The Indian men’s hockey team secured its spot in the quarterfinals of the Tokyo Olympics after a 3-1 win over defending champion Argentina in a Pool A game at the Oi Hockey stadium here on Thursday. 

The side – stung by the Aussies in its second group game – has bounced back with two wins on the trot and will take on host Japan in its last group stage game on Friday. 

Fresh from a 3-0 win over Spain on Tuesday, Graham Reid’s team played with gusto and looked composed throughout the four quarters. The transition from attack to defence was seamless, with Amit Rohidas acting as a bridge between the two ends of the pitch.

MATCH BLOG | Tokyo Olympics, Hockey highlights: India defeats Argentina 3-1

The Indian side took the fight to the opposition from the onset, with Harmanpeet Singh making mazy runs into the penalty circle. India nearly went ahead in the 25th minute as Nilakanta Sharma’s defence-splitting ball found a diving Simranjeet Singh, but his outstretched attempt was not on target. 

Indian goalkeeper P. R. Sreejesh was untested for large parts and made his first save in the 27th minute, a sharp block to his left. The Indians dominated the first half but had nothing to show for it.  

The side began to find some success in the circle only after the 40th minute – winning seven penalty corners in quick succession. The goal came off the third when Varun Kumar scored to give India the lead.  

Argentina struck back in the 47th minute when Maico Casella scored from the side’s first penalty corner of the game. 

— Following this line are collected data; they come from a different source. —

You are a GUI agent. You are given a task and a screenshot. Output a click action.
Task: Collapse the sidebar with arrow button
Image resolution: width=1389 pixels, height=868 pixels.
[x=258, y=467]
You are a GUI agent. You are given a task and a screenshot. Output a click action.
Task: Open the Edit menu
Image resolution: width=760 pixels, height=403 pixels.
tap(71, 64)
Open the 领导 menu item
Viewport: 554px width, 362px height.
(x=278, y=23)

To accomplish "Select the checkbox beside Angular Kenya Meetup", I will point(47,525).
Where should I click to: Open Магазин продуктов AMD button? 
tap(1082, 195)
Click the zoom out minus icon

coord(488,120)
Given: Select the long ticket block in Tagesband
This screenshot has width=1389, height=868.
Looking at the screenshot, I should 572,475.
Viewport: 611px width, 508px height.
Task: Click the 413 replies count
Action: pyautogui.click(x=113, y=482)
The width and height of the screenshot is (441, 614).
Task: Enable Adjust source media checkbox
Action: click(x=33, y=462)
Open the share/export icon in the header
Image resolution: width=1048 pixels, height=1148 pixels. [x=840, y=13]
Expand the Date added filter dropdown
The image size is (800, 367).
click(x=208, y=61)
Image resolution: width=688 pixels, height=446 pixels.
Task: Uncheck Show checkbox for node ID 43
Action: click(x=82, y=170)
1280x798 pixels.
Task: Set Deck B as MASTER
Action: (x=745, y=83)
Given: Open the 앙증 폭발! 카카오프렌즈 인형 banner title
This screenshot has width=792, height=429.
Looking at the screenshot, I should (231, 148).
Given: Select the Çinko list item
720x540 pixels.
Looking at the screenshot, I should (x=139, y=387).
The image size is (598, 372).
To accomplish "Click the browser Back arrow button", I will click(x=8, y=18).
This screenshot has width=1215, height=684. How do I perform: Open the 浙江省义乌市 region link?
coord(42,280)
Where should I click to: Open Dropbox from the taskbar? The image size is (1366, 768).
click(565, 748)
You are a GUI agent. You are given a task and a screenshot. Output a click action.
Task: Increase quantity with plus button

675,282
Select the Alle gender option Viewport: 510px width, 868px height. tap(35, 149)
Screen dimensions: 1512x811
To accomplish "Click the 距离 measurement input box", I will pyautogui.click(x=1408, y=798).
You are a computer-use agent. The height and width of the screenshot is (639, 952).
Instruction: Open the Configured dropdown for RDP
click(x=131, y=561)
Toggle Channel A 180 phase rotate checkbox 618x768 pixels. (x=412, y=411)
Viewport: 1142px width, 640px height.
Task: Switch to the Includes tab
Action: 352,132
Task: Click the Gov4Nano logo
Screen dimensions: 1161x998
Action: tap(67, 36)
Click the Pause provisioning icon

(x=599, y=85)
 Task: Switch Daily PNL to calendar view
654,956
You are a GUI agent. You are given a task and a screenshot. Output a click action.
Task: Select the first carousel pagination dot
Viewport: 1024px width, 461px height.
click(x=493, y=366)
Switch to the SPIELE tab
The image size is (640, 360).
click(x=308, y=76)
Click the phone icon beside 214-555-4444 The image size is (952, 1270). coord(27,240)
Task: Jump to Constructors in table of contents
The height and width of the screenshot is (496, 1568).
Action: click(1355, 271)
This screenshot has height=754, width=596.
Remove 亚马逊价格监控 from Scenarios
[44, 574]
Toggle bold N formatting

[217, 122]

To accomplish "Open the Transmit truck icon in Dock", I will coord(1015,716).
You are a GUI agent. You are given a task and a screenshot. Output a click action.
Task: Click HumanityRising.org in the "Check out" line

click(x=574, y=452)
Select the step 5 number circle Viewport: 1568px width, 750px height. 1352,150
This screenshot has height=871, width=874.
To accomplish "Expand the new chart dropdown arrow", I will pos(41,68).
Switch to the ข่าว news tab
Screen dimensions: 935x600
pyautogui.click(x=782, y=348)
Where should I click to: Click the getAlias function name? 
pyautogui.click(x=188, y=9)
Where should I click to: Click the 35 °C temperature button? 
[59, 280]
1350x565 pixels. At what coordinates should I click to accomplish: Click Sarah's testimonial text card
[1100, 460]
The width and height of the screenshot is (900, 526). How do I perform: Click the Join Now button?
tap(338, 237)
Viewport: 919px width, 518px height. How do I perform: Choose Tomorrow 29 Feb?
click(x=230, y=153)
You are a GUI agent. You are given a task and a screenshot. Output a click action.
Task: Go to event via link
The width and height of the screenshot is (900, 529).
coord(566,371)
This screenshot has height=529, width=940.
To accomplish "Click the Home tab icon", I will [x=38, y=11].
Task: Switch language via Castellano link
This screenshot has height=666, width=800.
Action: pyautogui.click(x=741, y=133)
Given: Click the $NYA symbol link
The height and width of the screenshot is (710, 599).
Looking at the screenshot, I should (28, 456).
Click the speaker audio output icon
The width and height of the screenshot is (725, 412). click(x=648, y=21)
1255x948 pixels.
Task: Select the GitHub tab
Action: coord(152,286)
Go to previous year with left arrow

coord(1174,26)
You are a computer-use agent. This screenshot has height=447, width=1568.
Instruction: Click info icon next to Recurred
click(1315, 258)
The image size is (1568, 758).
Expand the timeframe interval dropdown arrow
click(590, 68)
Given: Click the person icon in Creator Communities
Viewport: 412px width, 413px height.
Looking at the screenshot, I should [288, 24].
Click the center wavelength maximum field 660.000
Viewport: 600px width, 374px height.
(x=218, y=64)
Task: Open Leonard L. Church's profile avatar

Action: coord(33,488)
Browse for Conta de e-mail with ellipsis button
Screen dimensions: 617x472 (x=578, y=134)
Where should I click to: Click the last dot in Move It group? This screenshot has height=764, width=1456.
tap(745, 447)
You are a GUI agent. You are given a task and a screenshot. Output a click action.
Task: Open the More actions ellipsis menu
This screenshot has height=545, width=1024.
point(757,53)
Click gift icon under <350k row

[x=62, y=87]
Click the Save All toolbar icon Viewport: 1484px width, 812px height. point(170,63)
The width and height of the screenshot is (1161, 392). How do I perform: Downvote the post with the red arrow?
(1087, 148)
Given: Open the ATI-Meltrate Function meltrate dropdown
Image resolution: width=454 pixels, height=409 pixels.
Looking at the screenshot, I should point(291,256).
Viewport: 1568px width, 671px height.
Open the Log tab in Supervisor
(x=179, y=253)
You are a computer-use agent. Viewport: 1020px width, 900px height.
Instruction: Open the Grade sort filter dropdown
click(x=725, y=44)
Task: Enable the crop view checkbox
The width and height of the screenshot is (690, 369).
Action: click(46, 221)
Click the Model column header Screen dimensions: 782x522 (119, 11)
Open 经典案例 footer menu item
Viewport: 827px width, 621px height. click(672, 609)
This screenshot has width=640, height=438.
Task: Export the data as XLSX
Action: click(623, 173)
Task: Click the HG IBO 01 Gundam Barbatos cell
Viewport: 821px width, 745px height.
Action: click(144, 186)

READ | Tokyo Olympics: Australia thumps India 7-1 in men's hockey Pool A

However, Manpreet Singh’s side was rewarded for its relentless attacking play as Vivek Sagar Prasad turned in Dilpreet Singh’s cross and soon Harmanpreet fired a ferocious drag flick – within a minute of each other – to secure the all-important win. 

Skipper Manpreet noted that the win over the reigning champion was crucial but stressed the need to remain grounded. “It was a very important game for us. We will not fly and let this result get to our heads.  The tournament is not over, we have a game tomorrow against the home team Japan and then the quarterfinals as well. It’s important for us to remain grounded,” he said. 

Reid, too, was pleased with his side’ performance. “A couple of good strategies worked out today and that is pleasing to see. Our game plan was very well, we created opportunities but just could not put them away. The message at half-time was just don’t get frustrated. I used the example of yesterday's game between Australia and New Zealand, they finished the job – that’s what good teams do,” he said. 

The Australian, however, said the team needed to work on its positioning in the circle. “I want to focus on and explain to them to work on our positioning of players inside the circle to give more options. That’s how you win corners and having options also distracts the defenders,” he said. “We just need to keep improving. We have not had an ideal preparation. It’s really accelerated learning during the first four games for us. This is the first three or four games that this team has played together. Every (squad of) 16 or 18 has its own signature. It’s taking us a while to develop this signature.” 

Terming the 7-1 loss to Australia a “wake up call”, Manpreet said: “The whole team was disappointed. The focus was to make a strong comeback. We had decided even before the Olympics that we would take it one match at a time. The discussion after the loss to Australia was to look ahead at the upcoming games and it made us realise that we cannot take any team lightly.  It was a good win for us, and we will carry the momentum into tomorrow’s game.”